Mais ce n’est pas seulement comme observateur clairvoyant de l’état social que Balzac a conquis l’admiration de ceux qui savent réfléchir. Il vaut surtout comme peintre des mœurs. Ses tableaux sont fortement véridiques et, par là, ils effarouchent ou attristent les esprits timides qui aiment qu’on leur serve des mensonges attrayants. Pourtant, la vie n’est pas une idylle ; la bêtise et la méchanceté humaines en font un drame où il y a plus de vilenies et de douleurs que de sourires. Évidemment, aussi, l’œuvre de Balzac n’est point faite pour être mise entre les mains des jeunes filles qui suivent — ce qui est fort louable — le catéchisme de persévérance.

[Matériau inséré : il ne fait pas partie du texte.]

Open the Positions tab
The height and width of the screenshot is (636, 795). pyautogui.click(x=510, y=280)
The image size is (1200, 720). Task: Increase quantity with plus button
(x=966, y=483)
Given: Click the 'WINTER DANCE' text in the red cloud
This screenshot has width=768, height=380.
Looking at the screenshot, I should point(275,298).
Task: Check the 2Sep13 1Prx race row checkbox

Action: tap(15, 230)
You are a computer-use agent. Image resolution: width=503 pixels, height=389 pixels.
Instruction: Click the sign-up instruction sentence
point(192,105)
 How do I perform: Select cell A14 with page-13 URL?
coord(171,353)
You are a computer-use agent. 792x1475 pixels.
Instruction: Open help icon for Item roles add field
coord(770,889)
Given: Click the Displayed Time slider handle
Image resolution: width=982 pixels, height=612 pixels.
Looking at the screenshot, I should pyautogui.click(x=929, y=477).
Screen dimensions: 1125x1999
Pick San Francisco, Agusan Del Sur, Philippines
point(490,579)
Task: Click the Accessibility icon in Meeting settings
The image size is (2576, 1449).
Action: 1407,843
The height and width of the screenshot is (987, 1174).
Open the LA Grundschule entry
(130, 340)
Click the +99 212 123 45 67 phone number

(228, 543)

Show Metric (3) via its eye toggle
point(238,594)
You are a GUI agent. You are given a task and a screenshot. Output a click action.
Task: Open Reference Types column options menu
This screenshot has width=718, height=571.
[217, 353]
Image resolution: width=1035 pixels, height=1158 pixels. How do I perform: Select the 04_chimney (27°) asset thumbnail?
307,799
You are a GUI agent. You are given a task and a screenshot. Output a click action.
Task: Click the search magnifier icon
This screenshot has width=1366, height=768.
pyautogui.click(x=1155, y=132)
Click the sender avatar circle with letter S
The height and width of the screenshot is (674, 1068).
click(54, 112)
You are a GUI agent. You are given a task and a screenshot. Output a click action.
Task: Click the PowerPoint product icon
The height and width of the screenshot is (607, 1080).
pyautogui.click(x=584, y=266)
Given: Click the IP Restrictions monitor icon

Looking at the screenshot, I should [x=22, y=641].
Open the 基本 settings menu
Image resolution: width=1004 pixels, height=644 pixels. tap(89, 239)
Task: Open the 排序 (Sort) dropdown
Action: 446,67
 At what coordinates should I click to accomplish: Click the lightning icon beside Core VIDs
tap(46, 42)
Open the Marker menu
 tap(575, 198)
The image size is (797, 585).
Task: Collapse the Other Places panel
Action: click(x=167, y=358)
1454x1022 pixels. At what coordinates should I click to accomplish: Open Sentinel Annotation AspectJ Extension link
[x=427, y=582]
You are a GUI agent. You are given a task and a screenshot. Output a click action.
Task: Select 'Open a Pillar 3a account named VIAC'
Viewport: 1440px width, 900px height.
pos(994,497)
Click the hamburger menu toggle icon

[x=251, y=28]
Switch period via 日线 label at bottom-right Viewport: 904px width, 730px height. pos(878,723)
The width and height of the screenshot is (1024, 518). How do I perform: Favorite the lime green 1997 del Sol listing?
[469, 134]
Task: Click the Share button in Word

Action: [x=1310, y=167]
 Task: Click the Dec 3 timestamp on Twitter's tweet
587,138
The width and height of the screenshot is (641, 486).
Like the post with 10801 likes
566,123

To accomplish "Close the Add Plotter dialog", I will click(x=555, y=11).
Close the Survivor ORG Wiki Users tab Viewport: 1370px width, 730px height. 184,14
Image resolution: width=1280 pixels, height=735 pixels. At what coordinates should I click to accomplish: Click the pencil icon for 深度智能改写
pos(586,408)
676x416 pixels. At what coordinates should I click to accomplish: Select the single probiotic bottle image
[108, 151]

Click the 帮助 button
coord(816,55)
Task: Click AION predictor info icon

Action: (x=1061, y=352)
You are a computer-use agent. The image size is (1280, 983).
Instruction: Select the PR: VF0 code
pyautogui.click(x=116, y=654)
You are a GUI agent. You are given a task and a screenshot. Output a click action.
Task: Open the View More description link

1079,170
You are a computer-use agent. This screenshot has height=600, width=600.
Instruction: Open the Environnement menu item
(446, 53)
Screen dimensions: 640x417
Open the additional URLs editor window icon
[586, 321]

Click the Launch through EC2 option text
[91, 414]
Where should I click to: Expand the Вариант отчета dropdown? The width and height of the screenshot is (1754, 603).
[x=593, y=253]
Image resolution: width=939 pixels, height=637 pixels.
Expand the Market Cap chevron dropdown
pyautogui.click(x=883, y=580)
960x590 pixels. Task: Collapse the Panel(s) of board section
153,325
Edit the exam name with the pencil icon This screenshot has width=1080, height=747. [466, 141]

Ce n’est pas à dire qu’elle soit indécente : même lorsqu’il anatomise les plus virulentes des passions, il ne verse pas dans la luxure. Voyez par exemple un des principaux parmi ses plus beaux livres : La cousine Bette. Il y traite d’un cas d’érotisme sénile. Eh bien, vous n’y trouverez pas une ligne de nature à provoquer la sensualité du lecteur. Mettez le même sujet entre les pattes d’un Zola, dans quel purin il l’aurait délayé !…

M. Benjamin, en nous exposant la vie tout en contrastes et en exubérances de ce grand homme, nous l’a ressuscité. Son livre est une œuvre digne du Maître et peut-être même un chef-d’œuvre. Je ne crois pas l’éloge excessif.